2011年4月30日 星期六

Learning to Rank: From Pairwise Approach to Listwise Approach

Previous works on "Learning to Rank" usually use pairwise-based loss functional, which has several disadvantage:
  1. The objective function does not guarantee the optimization of some important measure in retrieval such as AP. These measure better capture the user experience than the pairwise ordering.
  2. Document pairs are not generated independently, which violate the assumption of classification methods that is applied.
  3. The number of document pairs, which grows in n square order, from query to query is highly unbalanced. This will lead to a biased model in training.

A listwise approach is proposed as follow:
  1. For each query, a list of score over all documents is given as ground truth.
  2. A ranking function f, which is what we want to learn, takes both query and document as input, and gives a score for each document-query pair.
  3. For each query, a list of score is generated using the ranking function
  4. The loss function is defined over the "ground truth list" and the "ranking list" of each query as input.

The ranking of the documents given a query can be viewed as a permutation, which is relevant to the list of score.
Now the loss function is defined as followed:
  1. Defined the probability of each permutation based on the ordering and the score of each documents.
  2. Given two lists of score, the probability of the permutation can be calculated, and the cross entropy of the ground truth and the score generated by ranking function is used as the loss function.

To reduce the computational cost, only the top k ranking documents are considered in the learning to rank process.

2011年4月20日 星期三

Support Vector Learning for Ordinal Regression

Problem definition -
Given a set of samples S = {(xi,yi)}, where xi being the feature vector of sample and yi being the label, most machine learning problem can be classified into one of the three categories, depending on the property of label:
  1. Classification: yi belongs to a finite set of discrete value, where the value is unordered.
  2. Regression: yi is in a continues metric space, where the value of yi contains relevancy information about the sample.
  3. Ordinal regression: yi belongs to a finite set of discrete value like classification, but there exist ordering relationship in the value as the regression. It can be interpreted as a ranking problem.
This paper gives a formal formulation and solution of the ordinal regression problem.

Problem formulation -
The formulation of ordinal regression problem is consist of two theorem:
  1. Theorem 1: Given a mapping function h: X->Y, we can transform the ranking problem into a classification problem. The classification problem is to find a mapping p: X*X->{-1,0,1}, where the input of the mapping is arbitrary two samples from X, and the output is relationship of h(x). The label of the classification problem is determined by the relationship between the actual rank of the two input samples. The empirical risk of the ranking problem is proportional to the classification problem, so the ranking problem is equivalent to the classification problem.
  2. Theorem 2: Given the mapping function h, The empirical risk is upper bounded. Suppose there exist a mapping U: X->R where samples of different label are divided in R, and the distribution of samples in R is ordered according to the order of original label. Then for every pair of consecutive labels, there exist a margin of samples in R. Suppose gamma equals the smallest margin, than the larger the margin is, the smaller the upper bound of the empirical risk is. So the optimal mapping h should be the one with largest gamma value, or say, with largest margin in R.

Problem solution -
According to the above theorems, the ordinal regression problem can be transformed into a classification problem with largest margin criteria. This is the same criteria as SVM, and a formulation of the problem which is identical to SVM is provided. So the problem can be solved by first solve the classification problem using SVM solver, and the mapping U and boundary of different labels in R can be found accordingly. Combining mapping U and the boundary, we can obtain the desired mapping h.

2011年4月6日 星期三

Nonlinear Dimensionality Reduction by Locally Linear Embedding

Locally Linear Embedding (LLE) is an unsupervised algorithm that maps data points from the original high dimensional space into a low dimensional space.

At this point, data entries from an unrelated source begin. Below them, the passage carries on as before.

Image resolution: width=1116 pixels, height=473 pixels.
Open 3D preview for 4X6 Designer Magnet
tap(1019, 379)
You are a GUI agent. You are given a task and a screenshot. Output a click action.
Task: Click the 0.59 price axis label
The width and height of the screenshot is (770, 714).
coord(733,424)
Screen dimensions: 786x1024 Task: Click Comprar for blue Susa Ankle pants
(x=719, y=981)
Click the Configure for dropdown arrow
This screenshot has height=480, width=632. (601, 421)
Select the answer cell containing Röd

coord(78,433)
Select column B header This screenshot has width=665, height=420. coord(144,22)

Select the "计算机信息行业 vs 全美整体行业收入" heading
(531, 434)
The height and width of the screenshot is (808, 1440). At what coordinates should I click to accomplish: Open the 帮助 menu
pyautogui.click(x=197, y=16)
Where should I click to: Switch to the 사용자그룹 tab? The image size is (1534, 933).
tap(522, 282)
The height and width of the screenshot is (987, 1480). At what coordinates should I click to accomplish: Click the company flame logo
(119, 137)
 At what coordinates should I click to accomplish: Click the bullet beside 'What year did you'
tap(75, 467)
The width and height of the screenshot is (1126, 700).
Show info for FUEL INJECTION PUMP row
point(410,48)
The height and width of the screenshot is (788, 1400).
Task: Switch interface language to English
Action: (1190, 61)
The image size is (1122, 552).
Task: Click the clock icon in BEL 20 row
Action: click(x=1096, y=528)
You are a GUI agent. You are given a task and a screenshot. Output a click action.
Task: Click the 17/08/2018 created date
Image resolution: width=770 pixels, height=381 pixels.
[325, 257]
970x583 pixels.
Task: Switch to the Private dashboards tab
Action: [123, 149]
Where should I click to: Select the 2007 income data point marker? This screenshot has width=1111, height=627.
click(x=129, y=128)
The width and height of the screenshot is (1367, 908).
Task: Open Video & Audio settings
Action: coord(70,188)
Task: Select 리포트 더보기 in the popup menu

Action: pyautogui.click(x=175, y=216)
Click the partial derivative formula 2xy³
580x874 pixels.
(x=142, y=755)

Dimension reduction is beneficial in several aspect, for example
  1. Compact data representation
  2. Data visualization
  3. Relationship between data points are better described in some particular low dimensional space

The key of this paper is that: given a nonlinear manifold, a local patch of the manifold can be approximated by a hyperplane. The local structure of the patch on the hyperplane is invariant to the projection from the original space to the manifold.

The main assumption, or requirement of the algorithm, is that data points are dense enough that each data point and its neighbors lies in a small patch that can be well approximated by a hyperplane.

So the algorithm can be summarized as followed:
  1. Extract local structure information.
    Because local patch can be approximated by hyperplane, each point can be reconstructed by linear combination of its neighbors. Such reconstruction contains local geometry information that is invariant to the projection form the original space to the low dimensional manifold.
  2. Projection to the manifold.
    A mapping that preserves the local structure information is found. Finding such mapping can be transformed to a optimization problem with close form solution. It can be solved using linear algebra method.